Codecs support has also improved quite a bit, but that’s for the next blogpost. :D

Jean-Baptiste Kempf

Comments

  1. On 31 May 31310, 10:50 by Tim

    For your web site in French, I view it using Firefox 9.0 and when I see your site, for the French, I cannot see properly various French letters that are replaced with an interrogation mark. Checking View, Character Encoding, it is set at Unicode (UTF-8).

    Here are the French letters that do not show properly (say checking the page at http://oss.jbkempf.com/news.php ): e with acute accent, a with grave accent, c with cedilla, e with grave accent. Basically any French letter that has any kind of accent added to the main French letter. I hope this help you.

    I use English as my first language but I expect Firefox to be intelligent enough to display properly foreign languages, especially the main ones such as French.

    Another remark aside from what is above.

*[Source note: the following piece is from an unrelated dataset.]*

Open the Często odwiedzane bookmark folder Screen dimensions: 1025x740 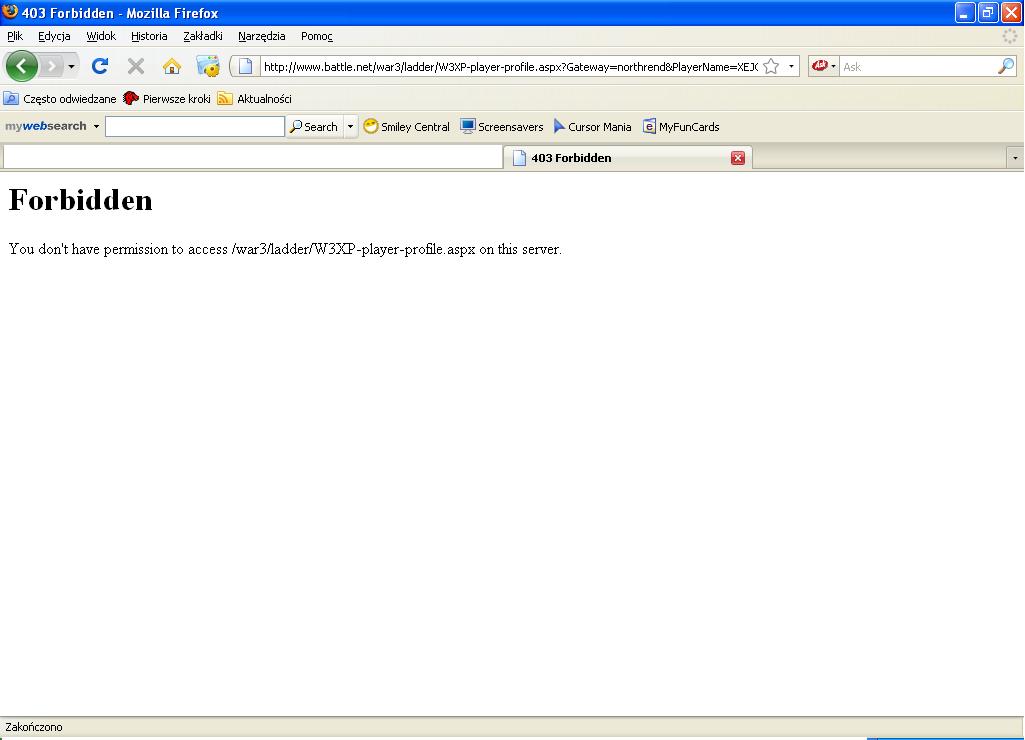pyautogui.click(x=60, y=99)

I checked other video/audio media players and I cannot understand why there are several other free video/audio media players instead of uniting all the developers to work to create one single video/audio media player that would be even better than any of the individual video/audio media players!
    I say that because many of the alternative free video/audio media players use many, if not most, of the open source code that is used in the VLC media player.
    For instance, the KMPLayer at http://www.kmplayer.com/korea/index… and several others.
    Therefore, maybe you could check these free video/audio media players and contact the developers and ask them to join the developers of the VLC media player and add their features and ideas to the VLC media player instead of creating a (less good) clone of the VLC media player.

    I wait with impatience the next version (1.2) of the VLC Media Player!

  2. On 29 May 29290, 2:02 by proxy list

    I’m a long time watcher and I just believed I’d drop by and say hello there for your very first time.

  3. On 17 May 17170, 3:43 by Jean-Baptiste Kempf

    @Michael: we support ATI for a long time now for GPU decoding… I was answering to the previous comment…

  4. On 17 May 17170, 9:31 by Michael

    Hello Jean-Baptiste,

    You say:
    “GPU accel needs Windows Vista or 7 and any cards from nVidia since the last 3 years.”
    Doesn’t VLC 1.2 support the ATI mobility graphics cards? If not, you really should!
    Nvidia and ATI graphics cards being the two leading graphics cards manufacturers.

    By the way, I have Windows 7 64-bit Home Premium with 8GB of RAM and, on my notebook, a graphics card ATI Mobility Radeon HD 5850 with 1GB of graphics memory (even able to use quite a lot of the available RAM) and a processor Intel Core i7 CPU Q720 with 4 cores and 2 threads per core. The resolution of my monitor is 1920x1080.

  5. On 16 May 16160, 12:41 by Jean-Baptiste Kempf

    @Nigel: it should just work. If not, share the problematic file.

  6. On 16 May 16160, 5:10 by Nigel Burton

    support on mac for avid mxf file playback? ETA ? and great work thus far.

  7. On 15 May 15150, 7:33 by Jean-Baptiste Kempf

    GPU accel needs Windows Vista or 7 and any cards from nVidia since the last 3 years.

  8. On 15 May 15150, 6:42 by andrea

    please,the minimum system requirements approved byyou to fet good playback with 1.2 with gpu accel. enabled.
    it is enoguht the nvida driver from january 2011?ùthanks.

  9. On 9 May 9090, 3:58 by Matt

    VLC 1.2 is looking so good, you could almost call it 2.0. Especially with the video output rewrite. Great work, and FSM Speed!